Problem. Could you print every record below exactly as written?
<<<<
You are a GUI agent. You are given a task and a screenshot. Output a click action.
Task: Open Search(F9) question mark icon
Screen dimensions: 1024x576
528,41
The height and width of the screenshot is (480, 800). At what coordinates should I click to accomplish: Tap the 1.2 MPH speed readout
>>>>
Answer space.
You are a GUI agent. You are given a task and a screenshot. Output a click action.
Task: Open Search(F9) question mark icon
Screen dimensions: 1024x576
528,41
The height and width of the screenshot is (480, 800). At what coordinates should I click to accomplish: Tap the 1.2 MPH speed readout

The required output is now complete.